Friday, June 17, 2011

Hiking and Hard Work



Returning to the wilderness of the Cascades today was magical and reminded me of so much joy I have been fortunate enough to enjoy in my life to this point. I have lived quite the privileged life here in the suburbs of Seattle surrounded by jolly forests and an exceptionally safe environment, and I think I am finally reconciling with my past hatred for this place. I still don't think I can handle a lot of it, and it helps that I am currently amidst family who are such a separate world, but I the exquisite beauty of these mountains are truly something I miss. I went hiking with my relatives on a rocky, but short and somewhat flat trail along the river to a beautiful waterfall bounded by snow and sharp, austere sheets of rock. Along the trail it felt so possible to lose ones footing along the maze of muddy dirt, pointy bedrock, and bent tree segments. Yet at the end of this trail in the chilly early morning, the river crashed downwards immersing me in a fine and refreshing alpine mist. Gentle to the eyes, yet sharp to the ears were the many images of the trail from the immense waterfall to the lopsided trees to the face of my young cousin minutes before she cries. There is such juxtaposition in nature, yet it all makes sense for some reason. There is a balance. Some trees fall because of erosion and the ground cannot hold it by chance, or the trees fall because they could not grip their roots stronger to the ground. Other tress lose their lives by happenstance. Nature allows us for some choice in life, but often we control little, and the parts of life we tend to care about the most like marriage and death inevitably encounter the most frustration.
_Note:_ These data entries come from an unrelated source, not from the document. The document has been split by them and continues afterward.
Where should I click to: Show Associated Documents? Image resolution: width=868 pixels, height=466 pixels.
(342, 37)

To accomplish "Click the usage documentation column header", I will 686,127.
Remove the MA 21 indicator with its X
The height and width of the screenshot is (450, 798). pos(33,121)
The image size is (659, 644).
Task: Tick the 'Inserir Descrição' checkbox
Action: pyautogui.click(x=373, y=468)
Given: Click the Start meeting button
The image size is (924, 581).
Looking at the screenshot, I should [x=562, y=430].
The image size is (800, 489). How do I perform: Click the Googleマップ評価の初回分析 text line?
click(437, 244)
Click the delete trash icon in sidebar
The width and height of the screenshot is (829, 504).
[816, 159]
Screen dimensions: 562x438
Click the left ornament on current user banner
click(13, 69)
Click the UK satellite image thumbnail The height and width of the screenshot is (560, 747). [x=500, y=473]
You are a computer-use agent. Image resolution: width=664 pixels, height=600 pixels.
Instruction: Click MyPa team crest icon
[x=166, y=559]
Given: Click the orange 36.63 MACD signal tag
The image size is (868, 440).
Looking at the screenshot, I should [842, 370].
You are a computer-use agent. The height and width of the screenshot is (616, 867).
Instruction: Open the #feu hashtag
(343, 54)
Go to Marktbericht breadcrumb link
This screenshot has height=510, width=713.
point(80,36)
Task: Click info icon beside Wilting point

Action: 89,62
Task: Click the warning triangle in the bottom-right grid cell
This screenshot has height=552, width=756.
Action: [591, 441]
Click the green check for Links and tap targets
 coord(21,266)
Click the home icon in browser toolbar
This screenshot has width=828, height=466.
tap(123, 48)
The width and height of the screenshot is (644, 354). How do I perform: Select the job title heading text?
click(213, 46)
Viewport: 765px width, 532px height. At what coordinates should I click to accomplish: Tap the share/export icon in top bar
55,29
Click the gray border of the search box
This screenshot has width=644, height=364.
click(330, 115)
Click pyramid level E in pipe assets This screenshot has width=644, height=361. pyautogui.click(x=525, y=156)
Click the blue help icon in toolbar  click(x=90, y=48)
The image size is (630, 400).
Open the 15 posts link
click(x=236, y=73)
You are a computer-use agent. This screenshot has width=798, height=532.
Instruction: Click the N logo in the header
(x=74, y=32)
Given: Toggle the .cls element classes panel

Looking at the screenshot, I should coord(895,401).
Besides the marvel of the hike, I also had a full day of work. I spend a lot of time organizing a slideshow for my sister and practicing my torah portion. I felt like I worked to my wit's end today, and I still feel like I have more to do. Despite all I have to do, I am learning that through practice, devotion, and determination I can achieve what I set out to do. I have almost mastered my torah portion and I completed the slideshow with a few edits to be made. I am learning so much every day of my life, and it helps to just let go of the pressures of class for a time and enjoy the company of my fascinating and wonderful relatives.